The alert sparked a massive FBI probe. News of the threat leaked almost immediately, although the Canadian angle has only surfaced recently. The FBI soon determined it was a bogus tip, the result of clan rivalries in Somalia — but not soon enough for Ahmed and his friends.

They fear their names are now on security watch-lists. The only two who have travelled to the U.S. since the inauguration were detained at the U.S. border and questioned for hours about what happened in Washington.

Ahmed is not his real name. He agreed to tell his story only if it left out identifying details. He and his family are deeply fearful of being linked publicly to a terror threat, be it in the secret files of CSIS or the eyes of their friends, neighbours and co-workers.

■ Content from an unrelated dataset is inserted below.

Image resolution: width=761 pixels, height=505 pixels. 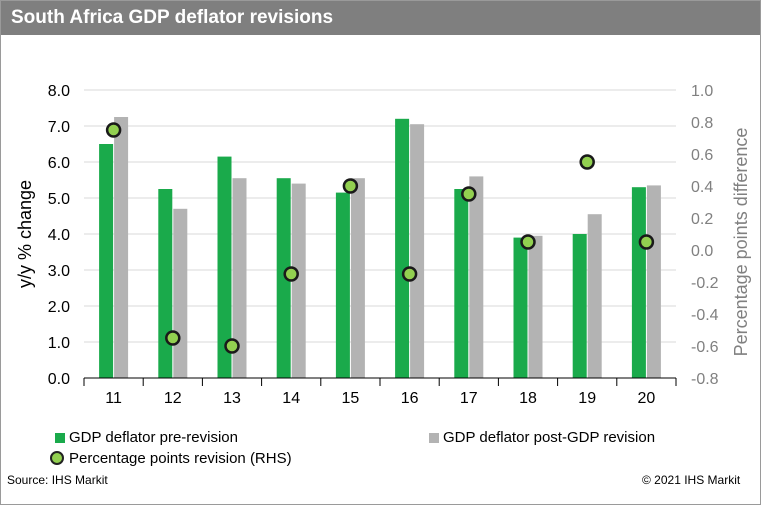 What do you see at coordinates (705, 348) in the screenshot?
I see `y2-tick-label: -0.6` at bounding box center [705, 348].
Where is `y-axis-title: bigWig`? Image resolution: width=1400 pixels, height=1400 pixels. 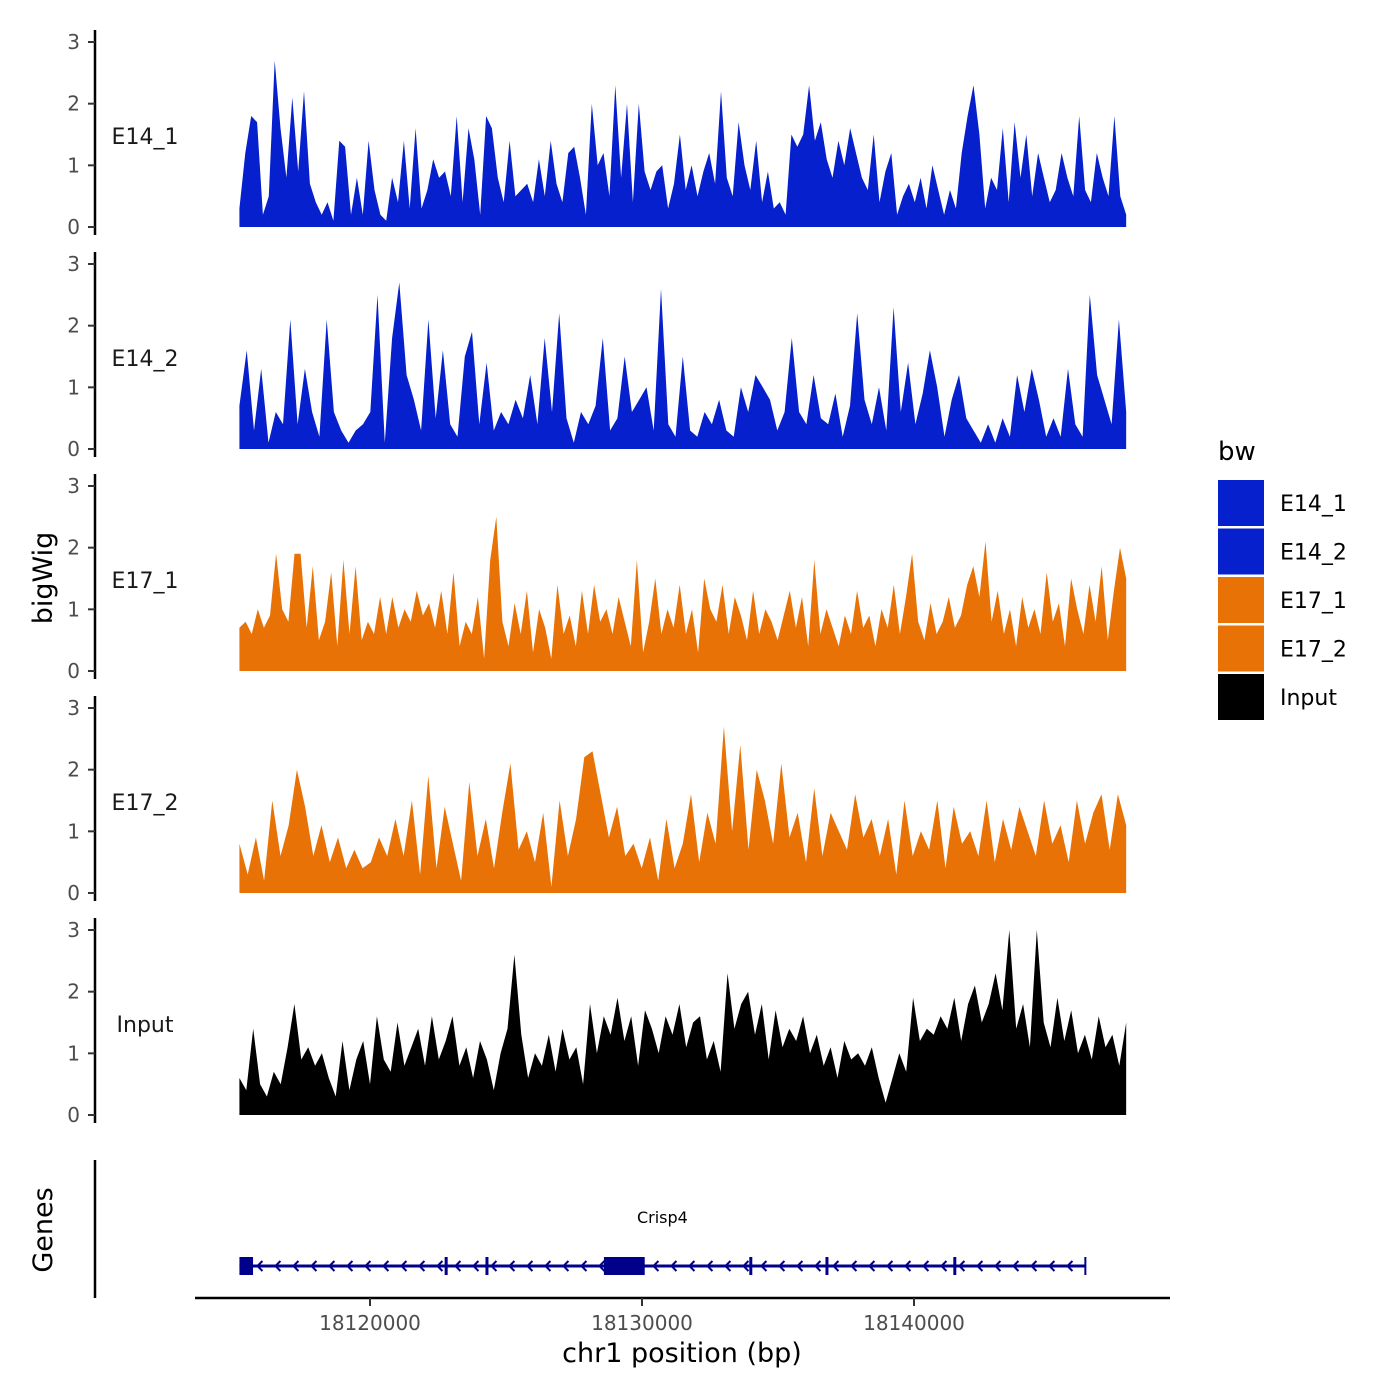 y-axis-title: bigWig is located at coordinates (44, 578).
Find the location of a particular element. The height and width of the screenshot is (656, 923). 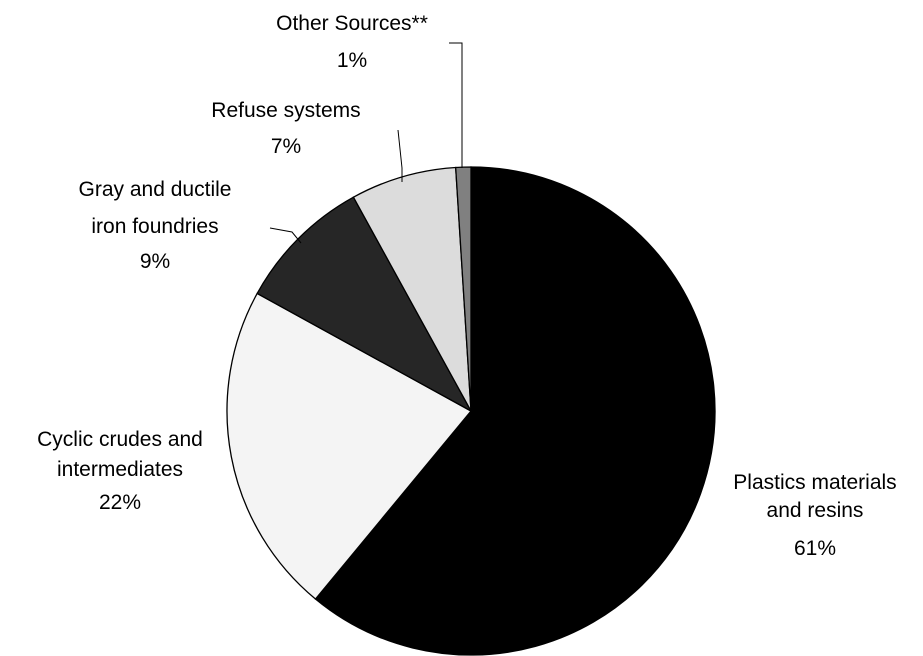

None of the American or Canadian security agencies involved would comment on Ahmed’s story. But Ahmed wants the story told because he wants to shed light on what happens when you’re collateral damage in the war on terror. He and his friends want back what they had before: Clean records and lives without fear — fear of harassment at international borders, fear of being linked to terrorism, fear of encounters with security and intelligence agencies.

“The FBI told us they were sorry, that it had all been ‘a grave misunderstanding,’” says Ahmed. “I have to make it clear, I don’t object to security agencies doing their job. I’m all for investigating tips. But how credible were those tips?”